I'd be interested in seeing is how syllable splits (for ex·am·ple, with mid·dots like this) affect reading comprehension for dyslexics.


It's actually quite easy to read such scrambled words, unless they are some uncommon technical term that I've never seen before.


Imagine as a child or if you were previously illiterate, every single one of those words will be an uncommon term - so it makes it much harder to learn to read words in this way.


Ding ding ding. Too many people quick to boast how they had no trouble reading this yet they completely missed the 1st (major!) point of the text: "Dyslexia is characterized by difficulty with LEARNING to read fluently"


It seems to me that since fluent readers can still read this dyslexic text, that it's not that our brains can't learn to read it, but that we suck at teaching how to read to people with dyslexia.


This really makes the point.

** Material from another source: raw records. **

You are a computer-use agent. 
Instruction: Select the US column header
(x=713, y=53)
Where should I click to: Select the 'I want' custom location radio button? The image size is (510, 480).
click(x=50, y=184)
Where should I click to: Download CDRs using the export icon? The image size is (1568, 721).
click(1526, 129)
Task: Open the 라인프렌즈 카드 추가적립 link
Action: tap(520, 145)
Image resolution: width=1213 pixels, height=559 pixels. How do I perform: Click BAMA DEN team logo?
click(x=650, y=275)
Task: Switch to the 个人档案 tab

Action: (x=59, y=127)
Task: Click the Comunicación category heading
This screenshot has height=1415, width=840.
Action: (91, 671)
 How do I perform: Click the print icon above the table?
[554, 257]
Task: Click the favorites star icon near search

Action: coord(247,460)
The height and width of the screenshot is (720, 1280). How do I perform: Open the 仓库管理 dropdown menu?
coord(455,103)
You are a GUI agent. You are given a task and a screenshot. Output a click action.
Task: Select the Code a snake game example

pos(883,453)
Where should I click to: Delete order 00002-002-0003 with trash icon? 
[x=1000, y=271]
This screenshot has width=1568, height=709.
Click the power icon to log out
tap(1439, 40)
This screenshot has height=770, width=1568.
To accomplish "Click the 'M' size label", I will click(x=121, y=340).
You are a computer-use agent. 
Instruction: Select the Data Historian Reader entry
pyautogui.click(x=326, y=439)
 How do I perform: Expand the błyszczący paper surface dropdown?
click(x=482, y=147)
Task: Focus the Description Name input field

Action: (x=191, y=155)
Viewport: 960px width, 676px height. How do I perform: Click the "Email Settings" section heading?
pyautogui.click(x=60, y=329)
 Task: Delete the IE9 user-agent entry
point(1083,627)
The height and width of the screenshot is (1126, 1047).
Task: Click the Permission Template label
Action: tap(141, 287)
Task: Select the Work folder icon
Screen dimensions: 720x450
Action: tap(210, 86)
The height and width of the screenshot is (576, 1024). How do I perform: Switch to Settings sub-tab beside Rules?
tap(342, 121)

Perhaps exploring different pathways would help. Braille? Audio? Different colors or fonts?


The comments are GOLDEN!

Read the back-and-forth about the definition of bravery, from “Ben Tarr” and the rest of the commenters.


It just keeps going and going and everyone gets more and more abusive


If you look at that users other comments it's pretty clear he's a quite shallow troll; he has a cut-and-paste inflammatory line that he comments in a lot of threads.


Does dyslexia mean the letters are jumbled or is it just a difficulty reading fast and and poor comprehension?


I have always imagined that dyslexia feels somewhat like mild dose of LSD. It's hard to describe, but the letters usually seem to move around (especially in peripheral vision) and one has to focus mostly on individual symbols making up a word instead of the usual words-magically-appearing-in-brain stuff.


Not an accurate feeling of reading, but the general idea is about accurate.


I wonder how dyslexia affects people from non-english speaking world.


I wonder how it affects people from China and other non-alphabet-using countries.


That was really good, can you please explain how did you do it?


Not the author, but you can find sources following the link: https://github.com/geon/geon.github.com/blob/master/_posts/2...

Basically - you leave first and last letters of the word where they are, and mix all other characters randomly at random times.


Just use "View Source" (Ctrl/Cmd + U) in your browser, the source is clear and not minified. Look for "messUpWords".


It's pretty funny to use the dom inspector in Chrome, since the effect works on the script source code as well.


lol, doesn't seem to hard. Words are still easily readable with the middle letters mixed up.


didn't have too much difficultly, but now all the letters on every page are swimming.


I wonder if that page looks normal to dyslexic


No, actually it's very different from my personal experience as dyslexic


Someone asked me if the algorithm could be reversed to make text more readable.

Able rightly, etc.


It was not actually as hard as the author had probably thought. Relevant?[0]

[0]https://english.stackexchange.com/questions/8628/is-it-true-...


There is a link to the wikipedia article about the phenomenon. Unfortunately, it seems to be butchered to oblivion atm. https://en.wikipedia.org/w/index.php?title=Typoglycemia&oldi...


It's not hard when you have a context and assume the proper readings of the word. Dyslexia makes it hard to establish the background of what a word should be, so no emulation will be perfect.